I also used to think embalming/seeing the body was the height of gross. But I didn’t get to see my sister at all after she died, and now I understand why people need to see the dead body (though I still think embalming and makeup are gross). I live with the feeling that my sister is not really dead, because I didn’t see her. I just saw the box with her cremains. The last time I saw her, she was happy and healthy and alive. Even now, I have dreams that she isn’t really dead. My sister who saw her body is not plagued with these weird thoughts. A lot of people need to see the body to come to terms with the reality of the situation.

My late husband’s funeral was a comfort to me. I don’t like open caskets or embalming, so I didn’t have those, but since I was with him when he died, it felt plenty real to me.

I felt very loved, and that he was loved. I will always be grateful for that.

A lot of people get the wrong impression about what the purpose of a funeral is. We don’t have them for the dead person, we have them for their survivors. If you’re religious, they’re (hopefully) in a better place; if you’re not, then it doesn’t matter anyway. So the point is to get closure for yourself and to help those close to that person get the closure they need as well.

To that end, I will attend a funeral if I feel like I need closure, but that pretty much limits the funerals I would attend to extended family (grand parents, aunts/uncles, cousins) and friends. It might possibly extend to family of friends, if I felt somewhat close to them or I felt my presence would help them cope. I don’t really see the need for a relative I don’t really know well or a coworker or someone else I barely know.
I’ve only ever been to one funeral, which was my grandfather’s, as my other grandparents died either before I was born or when I was young enough that I didn’t attend them. Of course, the whole situation for me was compounded with my ex-fiancee having broken up with me in a most unpleasant way just a day before he died, so it was quite an overwhelming sequence of events. However, I felt like the funeral helped a lot because I had support there that helped me grieve my grandfather and get that mostly out of the way and done so that I could grieve that relationship on it’s own. I think if I hadn’t attended, recovering from that would have been much more difficult.
So, for what I’m going to vote, I don’t really care about my own service. Hopefully, my life insurance would cover it, but since it’s for my survivors, they can make it as extravagant or as low key as they think they need, so I guess the second option there. And, also, that I’d attend them for family and friends but not coworkers.

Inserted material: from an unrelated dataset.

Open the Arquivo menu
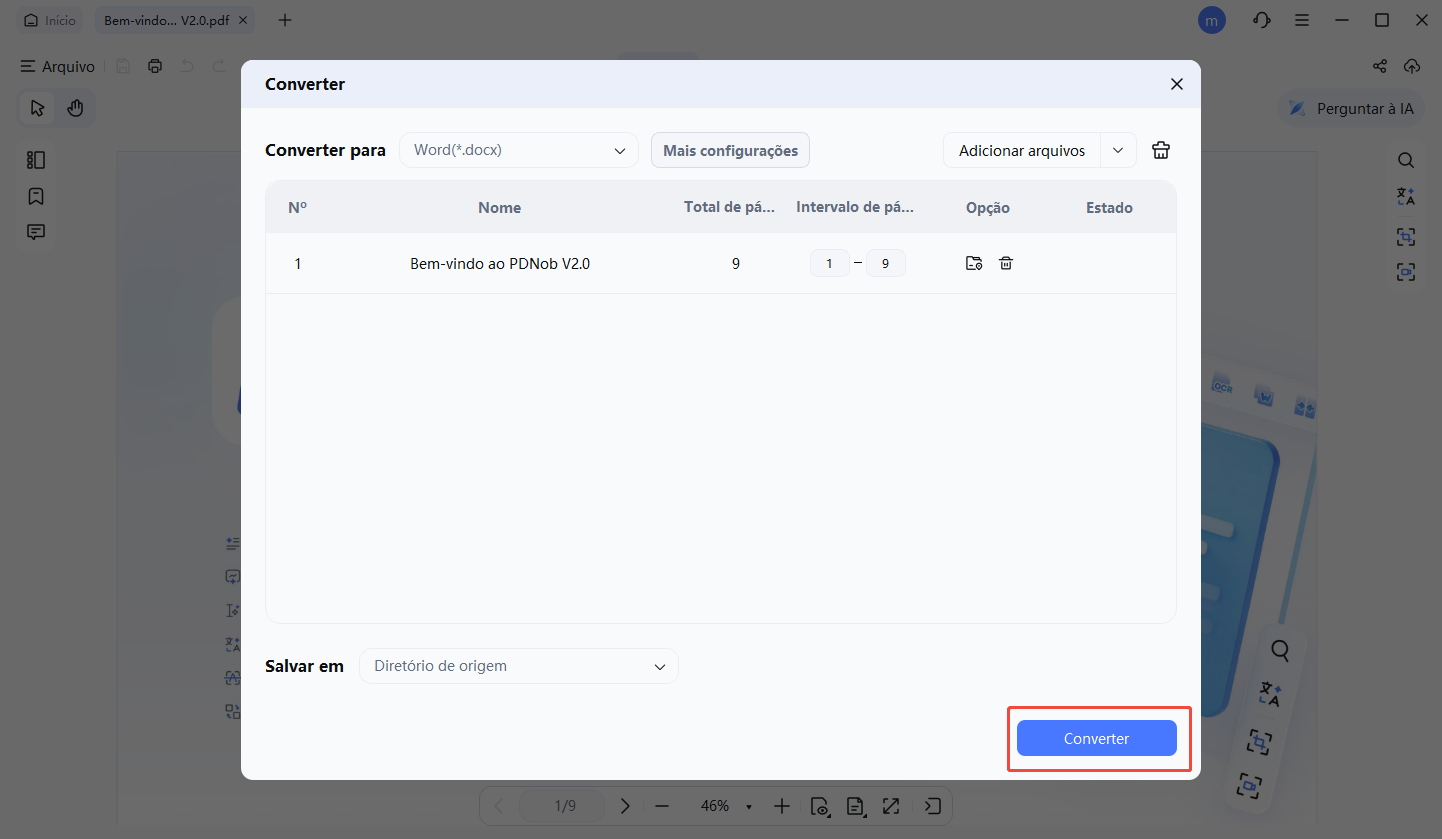 (57, 66)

When my dad died, my mom wanted to see him before he was cremated. He was not embalmed and he was covered except for his face. So we got to see him.

Funerals definitely provide closure and the people who handled his cremation were not gold-diggers at all. They were quite respectful and weren’t trying to push mom into anything she didn’t want.

We didn’t do a big hoop-de-doo for him. Family spent time w/mom the day he was cremated and it was again, just family when his ashes were taken to the cemetery. It was really about closure for us, not anything for him.

For me, cremate my bod and then go have a party!

We don’t have funerals in my family. Straight to the crematorium and done. Burial in a plot is optional to spreading on a favorite lake or ground. I just attended one that was probably moderate at $12K by current standards. It’s a generational, cultural, personal decision. Some family measure the funeral response and equate that with the person’s value and the friendship. I’m OK with a private party or church ceremony in memory with no remains. I attended a full military ceremony at a church and it was truly interesting with the bugle playing and flag folding in honor of a WWII vet.
PS. I just hope to go peacefully and have my friend spread my ashes in the park where I have run for pushing 50 years now. My instructions: Have fun with it and don’t shed a tear.